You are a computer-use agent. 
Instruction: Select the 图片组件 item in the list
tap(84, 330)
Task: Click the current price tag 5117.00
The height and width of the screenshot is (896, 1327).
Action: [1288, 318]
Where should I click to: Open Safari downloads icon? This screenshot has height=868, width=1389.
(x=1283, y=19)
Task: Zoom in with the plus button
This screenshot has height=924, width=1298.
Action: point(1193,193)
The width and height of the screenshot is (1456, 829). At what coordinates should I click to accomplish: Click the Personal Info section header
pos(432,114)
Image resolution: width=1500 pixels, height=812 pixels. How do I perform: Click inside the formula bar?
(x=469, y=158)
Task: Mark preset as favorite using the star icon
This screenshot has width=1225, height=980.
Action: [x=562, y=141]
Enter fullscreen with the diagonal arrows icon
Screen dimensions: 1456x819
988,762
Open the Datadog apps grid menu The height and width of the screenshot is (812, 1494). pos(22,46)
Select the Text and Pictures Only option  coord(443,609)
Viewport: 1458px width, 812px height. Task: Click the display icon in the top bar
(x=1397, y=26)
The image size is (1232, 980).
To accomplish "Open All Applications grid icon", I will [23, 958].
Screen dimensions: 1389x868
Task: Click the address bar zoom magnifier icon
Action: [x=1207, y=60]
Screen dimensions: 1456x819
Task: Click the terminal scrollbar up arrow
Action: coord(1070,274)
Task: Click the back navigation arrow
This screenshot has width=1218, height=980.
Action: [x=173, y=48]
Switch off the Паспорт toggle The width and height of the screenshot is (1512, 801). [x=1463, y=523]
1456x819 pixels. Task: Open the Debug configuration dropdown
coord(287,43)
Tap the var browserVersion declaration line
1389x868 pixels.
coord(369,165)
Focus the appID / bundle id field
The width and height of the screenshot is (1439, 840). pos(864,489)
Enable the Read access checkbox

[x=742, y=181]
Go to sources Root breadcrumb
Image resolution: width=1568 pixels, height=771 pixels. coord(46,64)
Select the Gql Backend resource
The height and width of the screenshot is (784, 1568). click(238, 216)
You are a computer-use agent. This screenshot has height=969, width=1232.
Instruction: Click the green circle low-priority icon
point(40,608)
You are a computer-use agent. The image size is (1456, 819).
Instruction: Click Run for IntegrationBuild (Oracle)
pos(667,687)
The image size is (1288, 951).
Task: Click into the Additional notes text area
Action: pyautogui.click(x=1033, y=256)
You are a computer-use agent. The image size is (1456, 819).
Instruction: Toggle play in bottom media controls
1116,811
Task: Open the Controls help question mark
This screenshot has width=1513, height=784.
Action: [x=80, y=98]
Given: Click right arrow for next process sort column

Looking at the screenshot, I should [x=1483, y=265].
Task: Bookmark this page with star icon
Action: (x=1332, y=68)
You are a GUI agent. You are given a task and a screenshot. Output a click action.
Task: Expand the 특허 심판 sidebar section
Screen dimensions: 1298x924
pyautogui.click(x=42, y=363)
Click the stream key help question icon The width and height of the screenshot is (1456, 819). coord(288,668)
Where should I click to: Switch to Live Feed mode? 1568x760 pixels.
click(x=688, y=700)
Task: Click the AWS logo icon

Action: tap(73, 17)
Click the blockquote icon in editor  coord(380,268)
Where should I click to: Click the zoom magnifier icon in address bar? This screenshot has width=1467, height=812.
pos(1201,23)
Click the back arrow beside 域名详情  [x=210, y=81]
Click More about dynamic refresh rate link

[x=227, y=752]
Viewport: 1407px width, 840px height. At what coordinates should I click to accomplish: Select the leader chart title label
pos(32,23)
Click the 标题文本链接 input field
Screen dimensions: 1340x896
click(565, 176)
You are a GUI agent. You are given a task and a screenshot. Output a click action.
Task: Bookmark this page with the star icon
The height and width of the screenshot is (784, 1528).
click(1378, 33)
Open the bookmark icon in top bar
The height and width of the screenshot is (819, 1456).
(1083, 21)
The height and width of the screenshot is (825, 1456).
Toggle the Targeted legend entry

#####

[Your objective]: If a line above contains the string "computer", count it, then give the total and nothing else.

[Task result]: 4